The special “sadness” bongos will be playing all night. Your rancid plumage makes my trachea tingle. The tongue is the only muscle in your body that can be seen by koalas while you sleep. Being a were-raisin is especially dangerous. An enveloping black cloud carbonates my blood with pockets of emptiness and it’s a crisp refreshing feeling. The soft grunge exhilarates you! I can smell it in your eyes. At the instant of engine failure, an airborne proctologist should rename herself Cephaloquariel. “My scratch-n-sniff pet pygmy yaks are coated with Teflon to deflect stains,” bawls the figure from the castle in a hollow, hideous voice that I’ve heard somewhere before. I admire the thanotarian flubhumanist who can’t manage to commit suicide but dies trying. Let’s taste-test teas brewed from the navel lint of undead jumbo bumblebees whose faces resemble pugs via natural selection. The eyes of baleen turtles are located within the shell, behind the grille of bristles, and thus cannot be seen. Do these elongated, spade-shaped hooves make me look flat? Required delusion: I baked a sweet potato simply by holding it in my left hand. Keep in mind that your beagle puppy is not perfectly spherical. It is actually squashed in a bit at the haunches and widest at the muzzle.

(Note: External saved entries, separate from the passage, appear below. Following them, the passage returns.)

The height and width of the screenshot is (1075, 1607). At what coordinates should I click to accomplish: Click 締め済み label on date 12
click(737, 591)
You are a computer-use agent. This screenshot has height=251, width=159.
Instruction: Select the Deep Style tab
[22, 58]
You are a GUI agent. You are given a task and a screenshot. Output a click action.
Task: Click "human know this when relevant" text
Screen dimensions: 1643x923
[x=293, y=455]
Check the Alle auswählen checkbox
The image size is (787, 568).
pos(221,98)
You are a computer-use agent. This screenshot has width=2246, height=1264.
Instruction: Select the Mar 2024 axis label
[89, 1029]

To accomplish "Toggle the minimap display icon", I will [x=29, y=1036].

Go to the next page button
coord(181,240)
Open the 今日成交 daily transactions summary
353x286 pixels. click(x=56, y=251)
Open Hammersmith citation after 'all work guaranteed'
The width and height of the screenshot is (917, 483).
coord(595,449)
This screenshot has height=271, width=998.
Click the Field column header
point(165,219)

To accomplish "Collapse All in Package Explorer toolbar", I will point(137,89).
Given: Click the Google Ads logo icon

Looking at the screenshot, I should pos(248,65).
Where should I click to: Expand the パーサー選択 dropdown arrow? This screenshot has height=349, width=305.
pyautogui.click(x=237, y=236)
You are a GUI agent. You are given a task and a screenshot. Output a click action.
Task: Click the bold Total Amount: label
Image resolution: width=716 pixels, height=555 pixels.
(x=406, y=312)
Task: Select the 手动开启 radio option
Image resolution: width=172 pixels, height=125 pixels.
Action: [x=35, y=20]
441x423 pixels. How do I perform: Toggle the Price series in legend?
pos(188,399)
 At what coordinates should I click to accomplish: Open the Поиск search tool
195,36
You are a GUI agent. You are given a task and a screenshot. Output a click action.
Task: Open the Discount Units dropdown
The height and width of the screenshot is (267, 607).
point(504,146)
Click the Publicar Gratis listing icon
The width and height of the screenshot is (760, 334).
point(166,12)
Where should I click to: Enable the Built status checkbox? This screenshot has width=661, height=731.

starkmyarc asked: you are a true inspiration
Wait; what? What did I inspire, exactly? Does it involve your household? Are you growing flowers to replace your hands? Are you doing that thing with ether that invokes coughing in shellfish? (I’d like a basket of coughing prawns, actually.) Are you building something out of shrapnel I sent you when I was asleep? What did I inspire you to do?